アメリカのドナルド・トランプ大統領と、北朝鮮の金正恩(キム・ジョンウン)朝鮮労働党委員長がシンガポールで行った会談で話し合った重要問題の一つは、金が核を放棄した後、どうやって体制を維持するかだろう。


トランプはすでに、朝鮮半島の完全な非核化と引き換えに、金の地位を保証すると表明している。しかし、金に対する安全の保証がどんな内容になるのか、北朝鮮国内から反乱が起こった場合はどうするのか、具体的にははっきりしていない。


アメリカは現在、北朝鮮に大使館を置いていない。また、北朝鮮政権は自国の主権を重視しており、近くに米軍が駐留するのを好まないだろう。事実北朝鮮は、隣りの韓国に駐留しているアメリカ軍をも撤退させるか、少なくとも、米韓の合同軍事演習を止めるよう訴えてきた。


一部の専門家たちは、米軍駐留の代わりに、国際平和維持部隊あるいは中国軍が重要な役割を果たせるのではないかと提案している。

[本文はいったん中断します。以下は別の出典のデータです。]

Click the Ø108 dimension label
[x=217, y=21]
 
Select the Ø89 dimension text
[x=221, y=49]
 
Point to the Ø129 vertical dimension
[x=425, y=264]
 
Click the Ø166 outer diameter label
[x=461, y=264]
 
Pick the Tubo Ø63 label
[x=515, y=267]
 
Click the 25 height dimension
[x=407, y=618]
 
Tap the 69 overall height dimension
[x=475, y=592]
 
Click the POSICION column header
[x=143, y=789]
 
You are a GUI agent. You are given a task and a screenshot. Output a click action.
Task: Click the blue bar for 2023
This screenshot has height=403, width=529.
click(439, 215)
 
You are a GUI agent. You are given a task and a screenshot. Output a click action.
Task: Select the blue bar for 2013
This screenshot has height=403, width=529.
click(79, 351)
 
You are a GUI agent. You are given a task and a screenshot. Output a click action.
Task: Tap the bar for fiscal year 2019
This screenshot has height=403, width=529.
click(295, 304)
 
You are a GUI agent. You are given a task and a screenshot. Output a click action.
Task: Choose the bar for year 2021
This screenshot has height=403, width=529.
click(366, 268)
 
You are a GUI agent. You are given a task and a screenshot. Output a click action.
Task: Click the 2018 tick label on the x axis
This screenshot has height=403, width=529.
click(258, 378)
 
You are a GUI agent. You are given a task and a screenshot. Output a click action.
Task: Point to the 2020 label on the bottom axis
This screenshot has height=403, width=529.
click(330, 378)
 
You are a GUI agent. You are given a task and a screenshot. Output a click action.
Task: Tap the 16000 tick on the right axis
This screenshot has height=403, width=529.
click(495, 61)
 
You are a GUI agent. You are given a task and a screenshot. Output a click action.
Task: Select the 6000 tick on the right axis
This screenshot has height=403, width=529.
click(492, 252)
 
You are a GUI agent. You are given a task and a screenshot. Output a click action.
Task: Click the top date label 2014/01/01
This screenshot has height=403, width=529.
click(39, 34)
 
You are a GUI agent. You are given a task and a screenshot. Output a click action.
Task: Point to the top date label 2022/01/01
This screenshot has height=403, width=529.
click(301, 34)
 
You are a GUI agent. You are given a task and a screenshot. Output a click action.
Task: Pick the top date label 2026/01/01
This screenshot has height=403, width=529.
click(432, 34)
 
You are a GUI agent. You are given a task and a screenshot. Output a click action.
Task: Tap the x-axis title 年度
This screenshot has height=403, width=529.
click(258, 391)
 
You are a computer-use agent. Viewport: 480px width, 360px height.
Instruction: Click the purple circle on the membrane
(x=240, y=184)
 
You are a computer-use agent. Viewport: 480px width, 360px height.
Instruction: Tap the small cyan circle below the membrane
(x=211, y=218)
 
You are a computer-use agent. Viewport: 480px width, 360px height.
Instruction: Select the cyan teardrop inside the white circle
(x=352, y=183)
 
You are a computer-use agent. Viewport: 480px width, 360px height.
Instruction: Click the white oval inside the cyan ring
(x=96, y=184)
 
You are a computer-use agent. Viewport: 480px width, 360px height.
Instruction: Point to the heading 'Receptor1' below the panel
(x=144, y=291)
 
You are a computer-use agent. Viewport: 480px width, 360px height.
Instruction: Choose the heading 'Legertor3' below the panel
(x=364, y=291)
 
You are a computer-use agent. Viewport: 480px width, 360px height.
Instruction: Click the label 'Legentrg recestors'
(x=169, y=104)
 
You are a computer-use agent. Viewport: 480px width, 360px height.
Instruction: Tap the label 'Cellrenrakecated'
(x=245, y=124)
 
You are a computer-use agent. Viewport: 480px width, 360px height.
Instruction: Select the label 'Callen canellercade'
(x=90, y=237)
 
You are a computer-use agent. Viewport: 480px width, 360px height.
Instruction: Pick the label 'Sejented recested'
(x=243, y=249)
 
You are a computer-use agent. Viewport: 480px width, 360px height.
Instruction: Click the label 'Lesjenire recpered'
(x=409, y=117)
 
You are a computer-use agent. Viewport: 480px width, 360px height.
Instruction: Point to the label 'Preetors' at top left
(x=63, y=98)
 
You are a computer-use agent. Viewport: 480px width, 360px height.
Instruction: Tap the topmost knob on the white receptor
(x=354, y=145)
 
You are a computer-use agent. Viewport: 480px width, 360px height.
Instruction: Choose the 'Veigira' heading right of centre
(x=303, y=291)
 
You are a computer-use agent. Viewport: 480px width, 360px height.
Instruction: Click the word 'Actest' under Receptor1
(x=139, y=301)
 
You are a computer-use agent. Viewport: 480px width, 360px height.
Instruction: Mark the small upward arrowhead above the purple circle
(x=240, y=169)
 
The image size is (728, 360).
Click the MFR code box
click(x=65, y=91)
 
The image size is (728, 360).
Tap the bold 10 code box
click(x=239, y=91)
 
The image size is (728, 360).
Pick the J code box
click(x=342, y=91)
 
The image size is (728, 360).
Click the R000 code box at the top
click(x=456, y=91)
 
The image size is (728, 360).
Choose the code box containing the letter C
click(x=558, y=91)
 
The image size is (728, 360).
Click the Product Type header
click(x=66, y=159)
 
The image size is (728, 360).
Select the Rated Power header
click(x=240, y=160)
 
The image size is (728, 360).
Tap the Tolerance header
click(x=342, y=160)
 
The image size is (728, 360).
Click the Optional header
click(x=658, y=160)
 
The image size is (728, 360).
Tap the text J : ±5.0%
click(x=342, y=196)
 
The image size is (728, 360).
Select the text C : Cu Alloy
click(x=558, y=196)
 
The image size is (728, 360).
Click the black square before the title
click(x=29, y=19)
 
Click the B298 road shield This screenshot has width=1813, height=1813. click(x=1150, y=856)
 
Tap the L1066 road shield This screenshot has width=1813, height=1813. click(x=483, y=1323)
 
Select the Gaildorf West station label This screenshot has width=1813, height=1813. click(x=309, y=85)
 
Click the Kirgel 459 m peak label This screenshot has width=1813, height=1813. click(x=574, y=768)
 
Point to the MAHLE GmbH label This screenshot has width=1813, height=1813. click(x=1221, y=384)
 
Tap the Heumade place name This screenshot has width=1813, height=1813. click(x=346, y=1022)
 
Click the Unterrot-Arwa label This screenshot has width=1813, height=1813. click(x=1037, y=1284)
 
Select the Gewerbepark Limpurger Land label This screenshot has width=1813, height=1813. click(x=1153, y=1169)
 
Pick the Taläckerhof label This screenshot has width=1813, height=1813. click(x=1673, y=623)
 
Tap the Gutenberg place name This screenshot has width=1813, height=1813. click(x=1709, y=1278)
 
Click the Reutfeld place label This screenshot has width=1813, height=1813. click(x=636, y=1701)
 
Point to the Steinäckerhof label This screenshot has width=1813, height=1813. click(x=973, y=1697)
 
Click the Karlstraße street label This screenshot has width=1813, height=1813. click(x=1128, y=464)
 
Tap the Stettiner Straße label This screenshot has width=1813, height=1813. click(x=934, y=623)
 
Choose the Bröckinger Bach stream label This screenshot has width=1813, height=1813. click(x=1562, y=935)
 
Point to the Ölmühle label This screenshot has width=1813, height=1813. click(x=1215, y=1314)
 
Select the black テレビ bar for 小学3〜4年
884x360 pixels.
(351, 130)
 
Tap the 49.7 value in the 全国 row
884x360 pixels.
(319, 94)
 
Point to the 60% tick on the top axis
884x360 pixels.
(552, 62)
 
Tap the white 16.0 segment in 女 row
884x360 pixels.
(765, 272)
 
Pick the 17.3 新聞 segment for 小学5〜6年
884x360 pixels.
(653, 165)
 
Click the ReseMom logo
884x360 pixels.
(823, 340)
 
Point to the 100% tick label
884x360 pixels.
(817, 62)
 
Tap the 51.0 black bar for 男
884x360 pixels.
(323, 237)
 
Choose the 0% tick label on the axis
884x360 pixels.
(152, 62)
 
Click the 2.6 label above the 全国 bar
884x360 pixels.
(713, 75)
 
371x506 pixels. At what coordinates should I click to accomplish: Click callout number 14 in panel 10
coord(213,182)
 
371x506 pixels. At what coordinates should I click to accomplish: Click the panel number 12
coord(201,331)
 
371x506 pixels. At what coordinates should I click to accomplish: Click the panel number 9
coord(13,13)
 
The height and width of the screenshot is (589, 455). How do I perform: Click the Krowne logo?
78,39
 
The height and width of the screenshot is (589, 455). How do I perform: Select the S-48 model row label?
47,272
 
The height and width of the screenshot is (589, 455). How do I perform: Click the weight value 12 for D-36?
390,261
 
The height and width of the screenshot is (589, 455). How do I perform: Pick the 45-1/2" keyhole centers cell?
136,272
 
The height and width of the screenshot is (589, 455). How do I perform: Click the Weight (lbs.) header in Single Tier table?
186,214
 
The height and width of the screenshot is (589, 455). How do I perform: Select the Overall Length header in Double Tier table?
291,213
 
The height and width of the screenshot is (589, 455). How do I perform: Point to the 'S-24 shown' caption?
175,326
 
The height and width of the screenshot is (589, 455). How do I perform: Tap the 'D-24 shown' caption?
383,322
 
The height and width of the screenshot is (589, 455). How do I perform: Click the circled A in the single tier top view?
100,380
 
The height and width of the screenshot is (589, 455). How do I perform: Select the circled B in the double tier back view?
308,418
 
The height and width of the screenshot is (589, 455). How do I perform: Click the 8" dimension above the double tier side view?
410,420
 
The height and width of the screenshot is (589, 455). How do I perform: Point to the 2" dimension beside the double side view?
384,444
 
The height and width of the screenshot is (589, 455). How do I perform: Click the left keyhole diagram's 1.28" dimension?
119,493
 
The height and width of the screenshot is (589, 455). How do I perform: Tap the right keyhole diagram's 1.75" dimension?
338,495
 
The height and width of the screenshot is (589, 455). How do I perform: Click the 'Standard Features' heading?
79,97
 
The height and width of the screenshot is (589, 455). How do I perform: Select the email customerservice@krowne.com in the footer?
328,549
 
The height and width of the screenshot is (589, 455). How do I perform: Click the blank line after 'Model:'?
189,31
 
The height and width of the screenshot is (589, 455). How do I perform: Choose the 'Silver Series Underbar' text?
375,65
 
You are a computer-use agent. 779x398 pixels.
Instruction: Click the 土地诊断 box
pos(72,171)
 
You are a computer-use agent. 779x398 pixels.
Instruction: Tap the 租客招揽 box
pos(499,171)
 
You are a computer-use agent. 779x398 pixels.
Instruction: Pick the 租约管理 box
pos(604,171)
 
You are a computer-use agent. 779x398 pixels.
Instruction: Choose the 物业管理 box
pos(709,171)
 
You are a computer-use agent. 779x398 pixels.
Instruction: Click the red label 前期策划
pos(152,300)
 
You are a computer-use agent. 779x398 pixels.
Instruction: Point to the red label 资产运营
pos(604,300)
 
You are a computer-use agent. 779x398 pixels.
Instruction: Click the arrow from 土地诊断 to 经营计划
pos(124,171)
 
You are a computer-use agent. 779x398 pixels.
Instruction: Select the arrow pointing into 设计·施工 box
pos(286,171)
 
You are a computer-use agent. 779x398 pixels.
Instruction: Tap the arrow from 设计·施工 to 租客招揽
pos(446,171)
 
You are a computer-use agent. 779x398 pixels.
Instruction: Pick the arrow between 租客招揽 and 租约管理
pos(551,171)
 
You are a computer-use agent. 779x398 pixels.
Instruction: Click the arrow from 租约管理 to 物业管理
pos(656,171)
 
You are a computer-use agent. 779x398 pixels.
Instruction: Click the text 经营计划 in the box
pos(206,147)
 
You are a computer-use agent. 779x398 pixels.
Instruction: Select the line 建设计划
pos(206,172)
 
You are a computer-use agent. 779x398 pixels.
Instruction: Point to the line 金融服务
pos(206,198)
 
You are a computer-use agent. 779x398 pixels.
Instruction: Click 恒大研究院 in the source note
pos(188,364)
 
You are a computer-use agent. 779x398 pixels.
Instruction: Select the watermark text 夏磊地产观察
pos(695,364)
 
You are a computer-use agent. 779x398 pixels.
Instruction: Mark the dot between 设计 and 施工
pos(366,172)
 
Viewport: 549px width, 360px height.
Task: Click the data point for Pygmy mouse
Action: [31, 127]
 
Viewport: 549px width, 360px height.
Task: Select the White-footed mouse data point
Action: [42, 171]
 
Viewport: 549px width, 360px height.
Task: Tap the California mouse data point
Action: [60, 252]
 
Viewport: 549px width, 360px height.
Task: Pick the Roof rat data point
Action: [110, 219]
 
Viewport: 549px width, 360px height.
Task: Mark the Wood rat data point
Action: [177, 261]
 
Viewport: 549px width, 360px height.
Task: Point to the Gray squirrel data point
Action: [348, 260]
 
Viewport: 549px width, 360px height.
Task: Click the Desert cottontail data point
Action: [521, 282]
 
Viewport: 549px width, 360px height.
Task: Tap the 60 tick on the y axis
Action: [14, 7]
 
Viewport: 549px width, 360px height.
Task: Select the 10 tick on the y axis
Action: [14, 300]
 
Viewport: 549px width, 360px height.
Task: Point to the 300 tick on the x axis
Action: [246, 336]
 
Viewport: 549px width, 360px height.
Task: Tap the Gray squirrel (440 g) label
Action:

朝鮮半島を専門とするアナリストたちは、北朝鮮と韓国が4月、共同声明に署名し、平和を目指す意思を再確認しているため、両国の間にある非武装地帯を、緩衝地の機能を果たす平和地帯に変えるべきだと提案している。そこに多国籍軍と国際査察団を駐留させ、双方が攻撃をしかけたりしないようにするわけだ。


極めて用心深い北朝鮮


専門家のなかには、アメリカ政府は北朝鮮政府と不可侵条約を結ぶべきだと主張する者もいる。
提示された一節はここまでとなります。